EXCERPTED RECORDS:
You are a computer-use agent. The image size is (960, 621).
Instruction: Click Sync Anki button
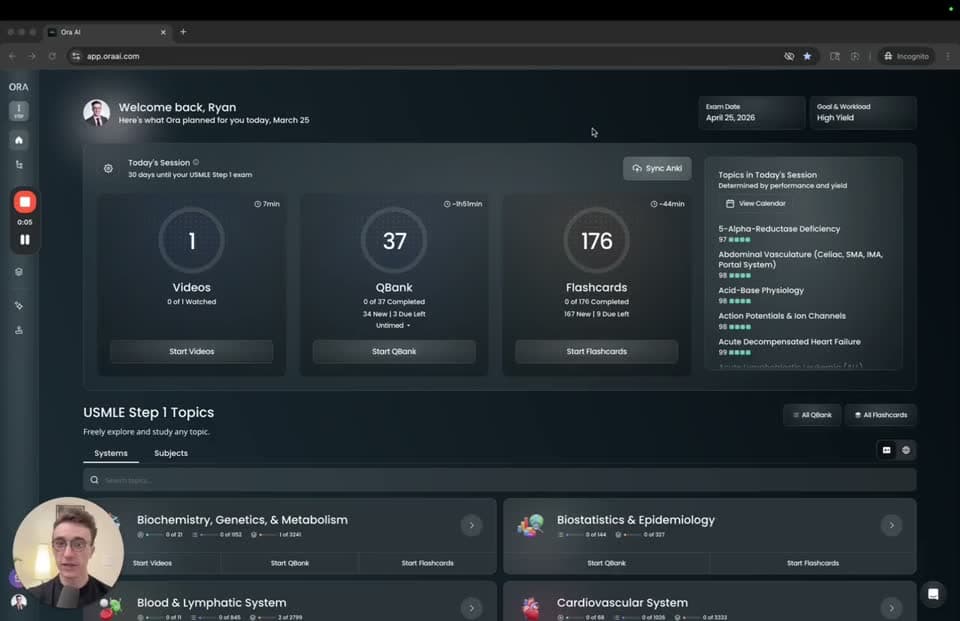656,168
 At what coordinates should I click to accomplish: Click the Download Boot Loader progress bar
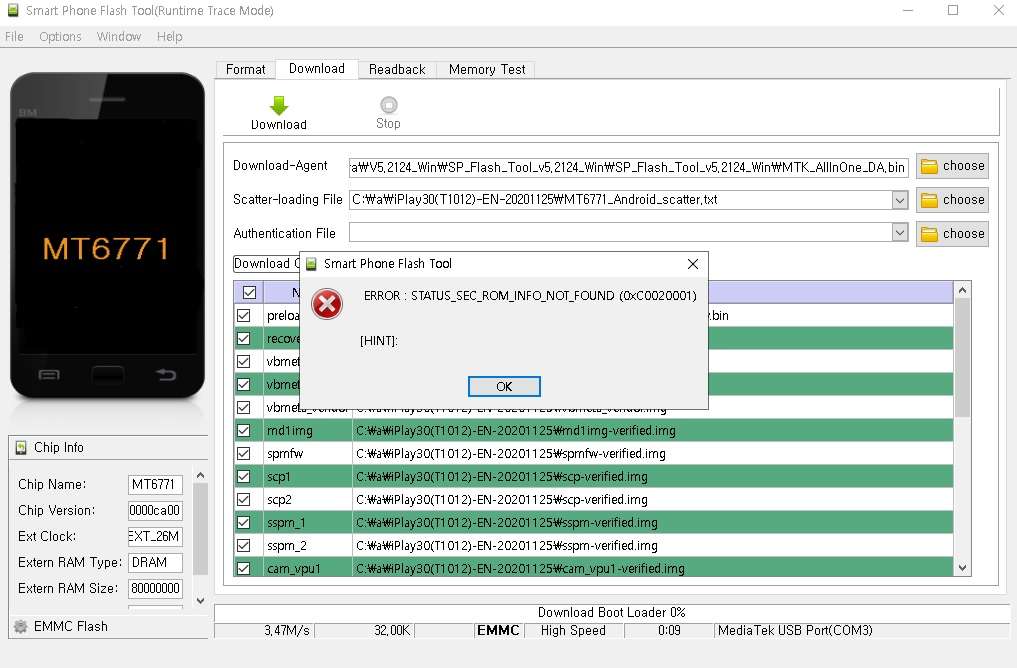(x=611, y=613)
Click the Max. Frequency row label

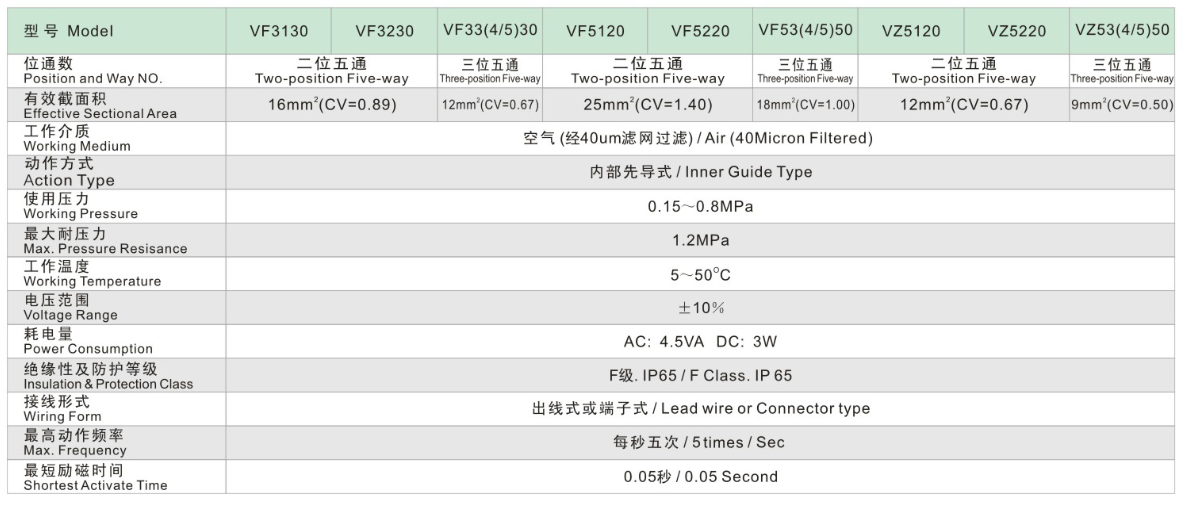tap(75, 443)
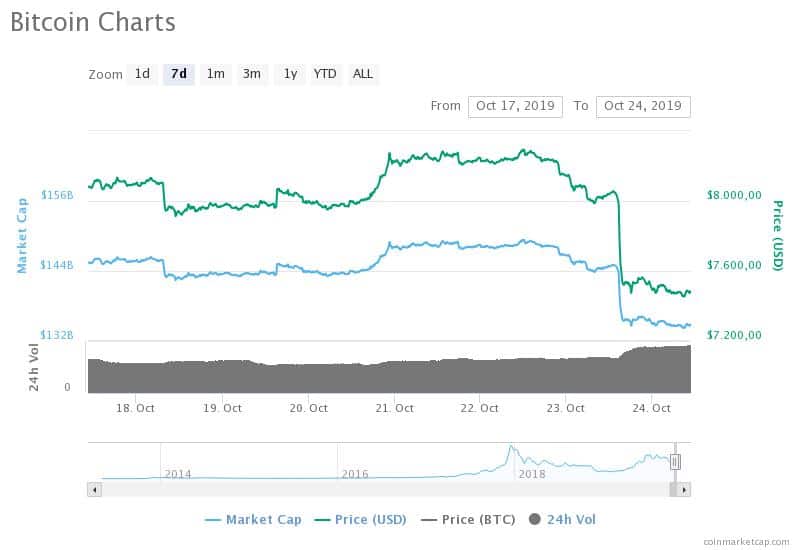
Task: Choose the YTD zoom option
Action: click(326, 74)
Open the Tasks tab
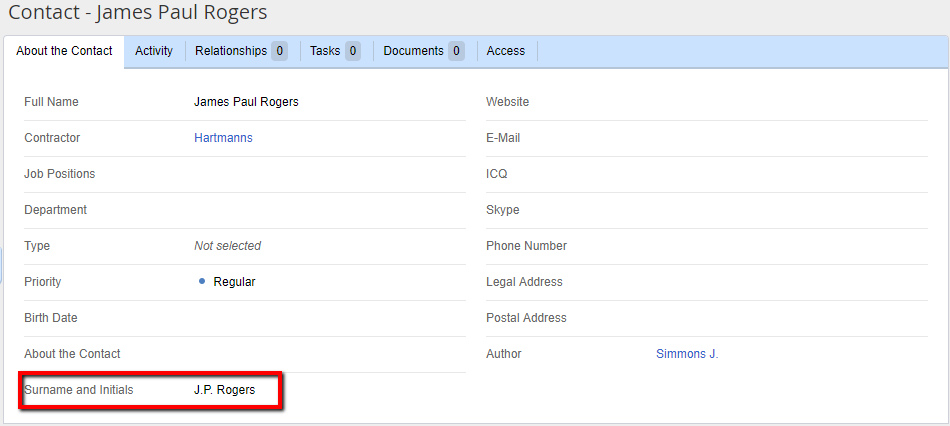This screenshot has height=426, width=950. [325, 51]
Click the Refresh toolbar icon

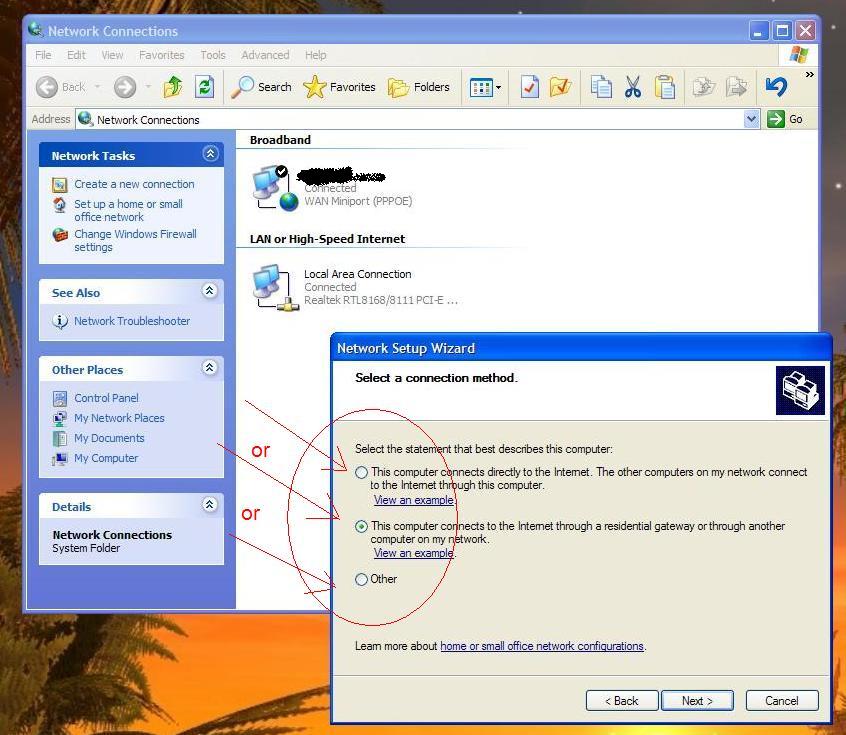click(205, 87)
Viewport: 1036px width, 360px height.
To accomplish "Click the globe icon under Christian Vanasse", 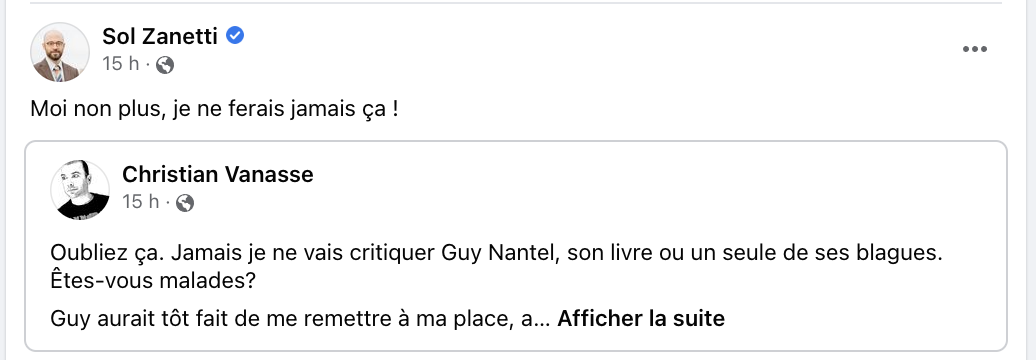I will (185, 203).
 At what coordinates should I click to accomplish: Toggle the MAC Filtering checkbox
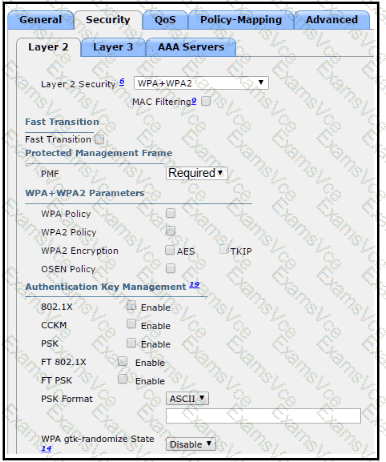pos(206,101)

WHAT YOU ARE ASKED TO DO: Nothing outside the stretch above, from the line with "Instruction: Click Sync Anki button" through the line with "Viewport: 1036px width, 360px height.", is set down. Transcribe that stretch exactly, ends included, but not its pictures.

TASK ANSWER:
Instruction: Click Sync Anki button
656,168
 At what coordinates should I click to accomplish: Click the Download Boot Loader progress bar
(x=611, y=613)
Click the Max. Frequency row label

tap(75, 443)
Task: Choose the YTD zoom option
Action: click(326, 74)
Open the Tasks tab
This screenshot has height=426, width=950. [325, 51]
Click the Refresh toolbar icon

click(205, 87)
Viewport: 1036px width, 360px height.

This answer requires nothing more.